*KUMPULAN TUGAS*.
1. Sebutkan semua nama tempat atau wilayah yang muncul dalam kutipan tentang Munir.
2. Tulis lanjutan kutipan tentang Munir, mulai setelah kalimat terakhirnya.

Proses hukum sudah berjalan namun sampai detik ini, belum juga bisa mengungkap siapa dibalik permufakatan jahat pembunuhannya. Permufakatan jahat untuk pembunuhan Munir ini melibatkan peran aktor lapangan, aktor yang mempermudah pembunuhan dan aktor perencana.
Dalam sebuah diskusi untuk mengenang kematian Munir pada 23 September 2019 2019 di Jakarta, para aktivis HAM mengatakan, kasus Munir kemudian mengalami kemandegan atau stagnan. Ada kewajiban yang tidak dipenuhi, artinya penyelesaiannya tidak terbuka dan tidak transparan. Hasil akhirnya tidak dijalankan, pemerintah tidak efektif dan tidak transparan.
Komnas Perempuan: Munir Memperjuangkan Kerentanan Khusus Perempuan
Komnas Perempuan dalam pernyataan pers pada 7 September 2020 melihat bahwa peringatan 16 Tahun Pembunuhan Munir memiliki dua signifikansi penting bagi penghapusan kekerasan terhadap perempuan. Pertama, menjadi pengingat untuk memajukan upaya penuntasan pelanggaran Hak Asasi Manusia (HAM). Kedua, untuk menguatkan jaminan perlindungan bagi pembela HAM, dengan perhatian khusus pada kerentanan Perempuan Pembela HAM (PPHAM).
Komnas Perempuan melihat bahwa Munir Said Thalib dikenal sebagai sosok Pembela HAM yang berintegritas tinggi dalam memastikan hak-hak korban diakui dan dipenuhi. Ia kokoh dalam membela HAM, terlebih bagi masyarakat kecil dan dimarginalkan, seperti dalam kasus penggusuran, perburuhan serta petani.
Ketua Komnas Perempuan, Andy Yentriyani melihat Munir juga memiliki pemahaman mumpuni pada kerentanan-kerentanan khusus yang dihadapi oleh korban, termasuk perempuan.
“Kasus Marsinah, seorang aktivis buruh perempuan yang dibunuh dan kemudian dibela oleh Munir menjadi bukti betapa tingginya komitmen Munir pada penegakan hak asasi perempuan.”
Demikian juga dalam kapasitasnya sebagai anggota Tim Gabungan Pencari Fakta (TGPF) Timor Timur maupun dalam advokasi tentang pelanggaran HAM di berbagai wilayah, terutama pernah menjadi Daerah Operasi Militer (DOM), yaitu Aceh dan Papua. Munir adalah laki-laki aktivis yang pertama dan selalu mengangkat pengalaman khas perempuan dalam situasi konflik bersenjata, mengemukakan keterhubungan tindak kekerasan terhadap perempuan dengan kekerasan negara, dan sebagai bagian dari strategi penundukan dan kemenangan.

*DATA TERSAJI*.
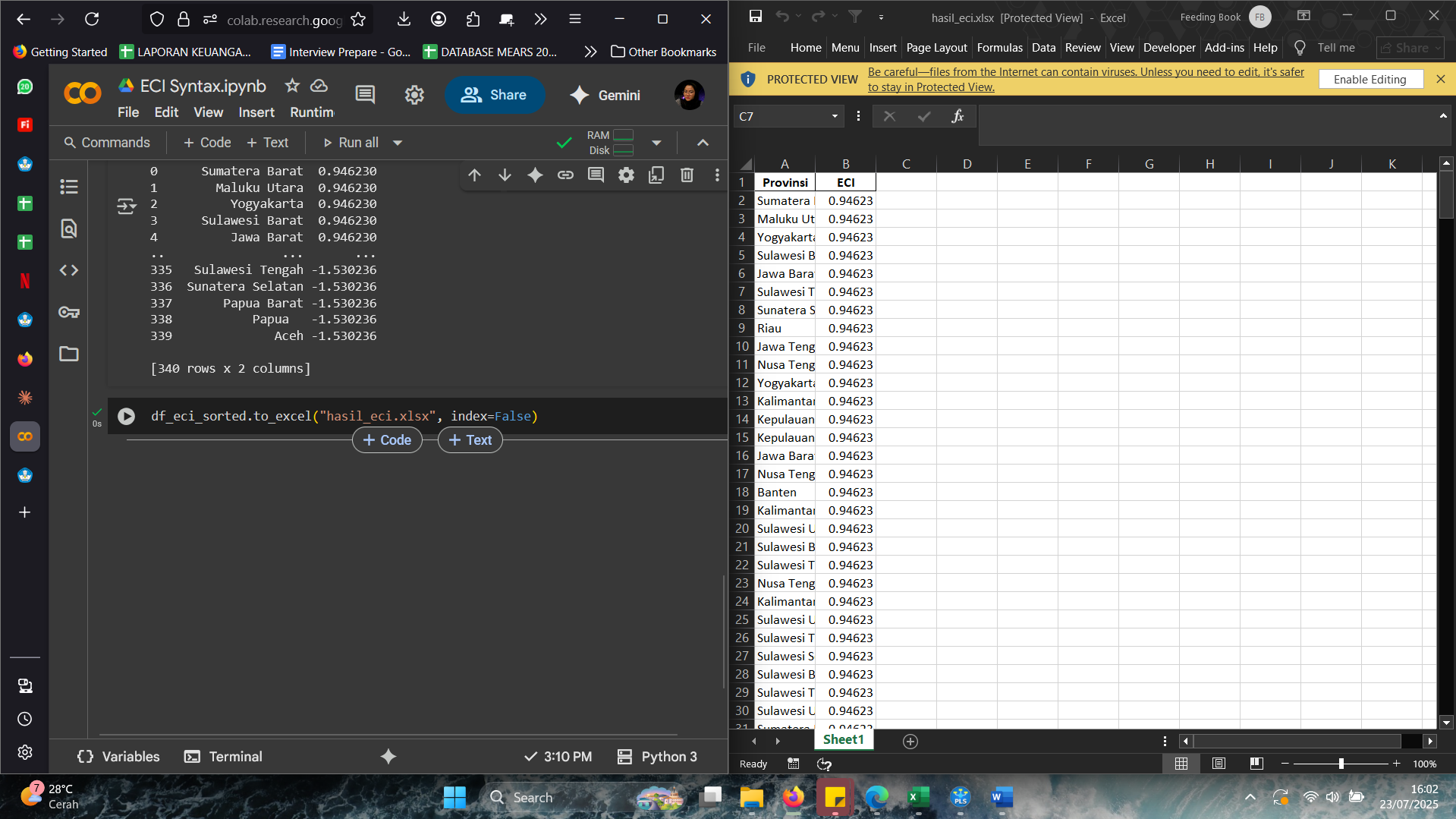This screenshot has height=819, width=1456.
Task: Adjust the Excel zoom slider
Action: pyautogui.click(x=1341, y=764)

*JAWABAN TIAP TUGAS*.
1. Jakarta, Timor Timur, Aceh, Papua

2.
“Salah satu pernyataannya Munir terkait penghapusan kekerasan terhadap perempuan adalah, “Hak asasi manusia dalam konteks solidaritas kemanusiaan telah menciptakan bahasa universal dan setara yang melampaui ras, gender, sekat-sekat etnik atau agama.” Kematian Munir, karenanya, merupakan kehilangan yang besar bagi gerakan perempuan di tanah air,” kata Andy Yentriani
Menyikapi Peringatan 16 Tahun Pembunuhan Munir ini, Komnas Perempuan mendorong pemerintah agar segera menindaklanjuti rekomendasi TPF Munir dan juga menyegerakan penuntasan segala tindak pelanggaran HAM di masa lalu dengan memberikan perhatian khusus pada kebutuhan pemulihan perempuan korban dan keluarganya.
Pada DPR RI dan Pemerintah membentuk payung hukum yang meneguhkan jaminan hak konstitusional untuk memperjuangkan hak korban dan keluarganya, termasuk dengan memberikan pengakuan akan pentingnya kerja-kerja dan kepemimpinan pembela HAM dalam penegakan HAM di Tanah Air.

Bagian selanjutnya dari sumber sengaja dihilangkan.